Энтони еще раз свистнул.
– Ничего не скажешь, веселенькая история!
– Я просто с ума схожу, – сказала Айрис. – Я все боюсь, что они узнают.
– Странно, что на обертке не нашли отпечатков твоих пальцев. Ведь полиция первым делом смотрит отпечатки.
– Там и не могло быть моих отпечатков. Я же к ней не прикасалась, я ее нащупала через платок.
Энтони кивнул:
– Считай, что тебе повезло.
– Но кто мог ее подложить? И когда? Сумочка весь вечер была при мне.
– Ну, возможность всегда найдется. Например, когда ты пошла танцевать после концерта, она оставалась на столе. Вот тебе первая возможность. А вторая – еще до начала вечера, в дамской комнате. Ты можешь рассказать, как дамы ведут себя, когда они остаются одни? Как ты понимаешь, эта сфера мне недоступна. Что вы делаете – сразу расходитесь к разным зеркалам?
Айрис задумалась.
– Мы все подошли к одному столу. Там такой длинный стол со стеклянной крышкой, а над ним, во всю ширину, зеркало. Свои сумочки мы положили на стол и стали приводить себя в порядок – представляешь?
– Не очень, но это неважно. Продолжай.
– Рут припудрилась, Сандра пригладила волосы и поправила шпильку, а я сняла меховую накидку и отдала ее гардеробщице. Потом вдруг заметила, что чем-то запачкала палец, и отошла к другой стенке вымыть руки.

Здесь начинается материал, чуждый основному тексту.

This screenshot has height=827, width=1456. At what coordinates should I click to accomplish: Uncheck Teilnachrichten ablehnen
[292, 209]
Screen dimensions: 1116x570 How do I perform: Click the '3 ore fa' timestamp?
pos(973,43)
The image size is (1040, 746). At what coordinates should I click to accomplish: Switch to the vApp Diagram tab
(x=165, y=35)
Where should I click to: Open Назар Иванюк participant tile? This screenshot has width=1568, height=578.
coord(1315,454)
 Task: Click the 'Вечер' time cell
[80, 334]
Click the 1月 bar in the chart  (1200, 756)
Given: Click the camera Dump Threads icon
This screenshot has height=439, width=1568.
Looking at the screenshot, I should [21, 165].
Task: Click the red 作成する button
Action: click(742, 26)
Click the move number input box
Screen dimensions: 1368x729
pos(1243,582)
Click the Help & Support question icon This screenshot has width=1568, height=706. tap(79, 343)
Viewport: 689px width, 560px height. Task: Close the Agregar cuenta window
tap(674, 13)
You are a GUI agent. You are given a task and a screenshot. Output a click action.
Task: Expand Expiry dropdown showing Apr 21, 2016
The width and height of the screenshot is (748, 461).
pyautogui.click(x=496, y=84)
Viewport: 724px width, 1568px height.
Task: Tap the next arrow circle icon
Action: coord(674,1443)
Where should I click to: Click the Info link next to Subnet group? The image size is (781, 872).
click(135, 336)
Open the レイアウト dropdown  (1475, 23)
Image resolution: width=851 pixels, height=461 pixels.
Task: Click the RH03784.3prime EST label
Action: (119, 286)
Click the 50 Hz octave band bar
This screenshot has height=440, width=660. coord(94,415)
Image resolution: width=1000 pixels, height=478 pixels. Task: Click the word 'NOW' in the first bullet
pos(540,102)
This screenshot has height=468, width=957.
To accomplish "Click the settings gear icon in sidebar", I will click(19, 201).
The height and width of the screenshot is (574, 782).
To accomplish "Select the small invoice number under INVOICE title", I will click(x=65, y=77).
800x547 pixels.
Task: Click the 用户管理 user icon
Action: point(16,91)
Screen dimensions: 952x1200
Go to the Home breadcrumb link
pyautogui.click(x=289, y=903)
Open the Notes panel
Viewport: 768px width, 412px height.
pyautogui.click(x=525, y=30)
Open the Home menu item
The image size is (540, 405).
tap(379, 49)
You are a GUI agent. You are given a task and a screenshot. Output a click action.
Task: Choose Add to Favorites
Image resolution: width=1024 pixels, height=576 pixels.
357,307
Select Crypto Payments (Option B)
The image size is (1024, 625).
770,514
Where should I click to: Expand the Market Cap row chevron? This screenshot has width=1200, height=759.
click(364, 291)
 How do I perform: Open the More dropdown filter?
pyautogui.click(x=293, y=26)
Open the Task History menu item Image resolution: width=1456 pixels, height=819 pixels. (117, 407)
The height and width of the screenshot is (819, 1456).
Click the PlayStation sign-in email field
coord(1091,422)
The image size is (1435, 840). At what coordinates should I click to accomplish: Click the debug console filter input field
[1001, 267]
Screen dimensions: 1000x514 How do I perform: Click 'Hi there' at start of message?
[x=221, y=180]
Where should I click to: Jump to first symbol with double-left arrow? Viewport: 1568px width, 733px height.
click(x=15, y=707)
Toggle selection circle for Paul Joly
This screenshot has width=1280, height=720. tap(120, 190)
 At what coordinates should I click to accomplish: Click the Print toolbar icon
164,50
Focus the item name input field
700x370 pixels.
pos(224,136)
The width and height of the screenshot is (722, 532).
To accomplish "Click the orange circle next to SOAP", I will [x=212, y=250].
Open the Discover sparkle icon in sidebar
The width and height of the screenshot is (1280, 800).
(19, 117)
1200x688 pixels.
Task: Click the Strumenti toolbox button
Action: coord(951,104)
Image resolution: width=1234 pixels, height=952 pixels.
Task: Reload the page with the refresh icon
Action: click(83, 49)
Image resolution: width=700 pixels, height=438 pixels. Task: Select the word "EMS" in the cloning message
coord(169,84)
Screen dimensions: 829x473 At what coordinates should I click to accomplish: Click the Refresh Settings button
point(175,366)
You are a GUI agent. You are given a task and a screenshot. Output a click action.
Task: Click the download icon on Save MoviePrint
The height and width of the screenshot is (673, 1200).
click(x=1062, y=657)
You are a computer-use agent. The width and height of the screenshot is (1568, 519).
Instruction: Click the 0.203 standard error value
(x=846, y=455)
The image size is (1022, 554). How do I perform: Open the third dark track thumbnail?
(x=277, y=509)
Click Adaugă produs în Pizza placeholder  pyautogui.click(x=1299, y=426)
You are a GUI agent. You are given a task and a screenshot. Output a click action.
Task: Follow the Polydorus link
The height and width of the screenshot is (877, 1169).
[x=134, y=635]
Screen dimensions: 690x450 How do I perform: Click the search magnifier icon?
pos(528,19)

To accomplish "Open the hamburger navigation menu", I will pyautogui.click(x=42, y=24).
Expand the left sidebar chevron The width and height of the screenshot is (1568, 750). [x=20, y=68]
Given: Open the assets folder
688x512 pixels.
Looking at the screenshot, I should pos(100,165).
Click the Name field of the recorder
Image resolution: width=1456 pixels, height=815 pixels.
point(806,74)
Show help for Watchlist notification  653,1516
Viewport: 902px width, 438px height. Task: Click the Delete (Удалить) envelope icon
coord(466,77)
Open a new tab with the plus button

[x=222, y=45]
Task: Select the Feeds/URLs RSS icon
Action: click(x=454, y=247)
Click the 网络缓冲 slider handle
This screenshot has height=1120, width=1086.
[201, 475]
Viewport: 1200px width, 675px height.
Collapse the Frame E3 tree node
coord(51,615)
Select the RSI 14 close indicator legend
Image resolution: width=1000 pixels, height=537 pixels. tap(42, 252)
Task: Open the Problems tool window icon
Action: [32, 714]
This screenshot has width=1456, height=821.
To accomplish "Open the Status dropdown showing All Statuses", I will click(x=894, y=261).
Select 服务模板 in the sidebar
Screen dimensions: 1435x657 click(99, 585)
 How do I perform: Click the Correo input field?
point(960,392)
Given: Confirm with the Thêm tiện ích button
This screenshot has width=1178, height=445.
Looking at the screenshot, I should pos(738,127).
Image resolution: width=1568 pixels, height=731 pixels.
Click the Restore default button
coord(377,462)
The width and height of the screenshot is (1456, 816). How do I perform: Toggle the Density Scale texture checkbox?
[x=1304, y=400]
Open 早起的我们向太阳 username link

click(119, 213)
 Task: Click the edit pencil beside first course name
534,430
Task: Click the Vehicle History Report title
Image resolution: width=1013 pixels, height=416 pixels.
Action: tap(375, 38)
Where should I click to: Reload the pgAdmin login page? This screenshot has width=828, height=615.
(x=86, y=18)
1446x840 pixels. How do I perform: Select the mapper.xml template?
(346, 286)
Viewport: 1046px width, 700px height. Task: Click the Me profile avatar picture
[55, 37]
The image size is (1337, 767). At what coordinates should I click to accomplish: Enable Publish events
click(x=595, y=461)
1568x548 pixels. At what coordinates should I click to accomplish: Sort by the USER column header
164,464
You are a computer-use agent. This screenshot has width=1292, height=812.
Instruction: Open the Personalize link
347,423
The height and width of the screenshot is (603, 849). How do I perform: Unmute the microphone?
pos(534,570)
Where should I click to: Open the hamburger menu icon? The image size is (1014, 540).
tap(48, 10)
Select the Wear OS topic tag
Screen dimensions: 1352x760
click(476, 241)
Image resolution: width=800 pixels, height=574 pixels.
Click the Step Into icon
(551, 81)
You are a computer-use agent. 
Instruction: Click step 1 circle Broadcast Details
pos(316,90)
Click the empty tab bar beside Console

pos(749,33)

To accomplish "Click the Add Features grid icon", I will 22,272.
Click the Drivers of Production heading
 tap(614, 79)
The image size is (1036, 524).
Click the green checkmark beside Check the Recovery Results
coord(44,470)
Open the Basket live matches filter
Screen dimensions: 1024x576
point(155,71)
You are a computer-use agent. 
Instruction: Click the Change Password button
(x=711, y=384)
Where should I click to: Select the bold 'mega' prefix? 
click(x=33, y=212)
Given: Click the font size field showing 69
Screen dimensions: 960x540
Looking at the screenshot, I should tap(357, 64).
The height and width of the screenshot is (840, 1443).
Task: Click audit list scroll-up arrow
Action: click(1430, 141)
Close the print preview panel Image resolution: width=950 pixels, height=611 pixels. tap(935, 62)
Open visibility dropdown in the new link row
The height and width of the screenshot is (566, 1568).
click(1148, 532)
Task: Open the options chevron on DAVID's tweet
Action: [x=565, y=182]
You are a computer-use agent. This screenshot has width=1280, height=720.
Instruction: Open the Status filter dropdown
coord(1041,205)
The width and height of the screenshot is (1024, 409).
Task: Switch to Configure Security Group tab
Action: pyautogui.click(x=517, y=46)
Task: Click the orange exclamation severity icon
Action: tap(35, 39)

– А сумочка осталась на столе под зеркалом?
– Да. Пока я мыла руки, Рут все еще стояла перед зеркалом, а Сандра, кажется, отошла отдать женщине свой палантин [71]; потом она вернулась к зеркалу, а Рут пошла мыть руки. Тут я сама еще раз подошла к зеркалу и стала поправлять волосы.
– Выходит, и та и другая могли незаметно раскрыть твою сумочку и что-то туда сунуть.
– Да, но ведь, когда я обнаружила пакетик, яда в нем уже не было. Значит, яд сначала всыпали Джорджу в шампанское, а потом уже подложили мне пустую бумажку. И вообще, по-моему, ни Рут, ни Сандра на такое не способны.
– Ты слишком идеализируешь людей. Сандра – фанатичка; живи она в Средние века, она бы собственноручно сжигала своих врагов на костре. Что касается Рут, то из нее, на мой взгляд, вышла бы первоклассная отравительница, которая умеет все предусмотреть заранее и не оставляет следов.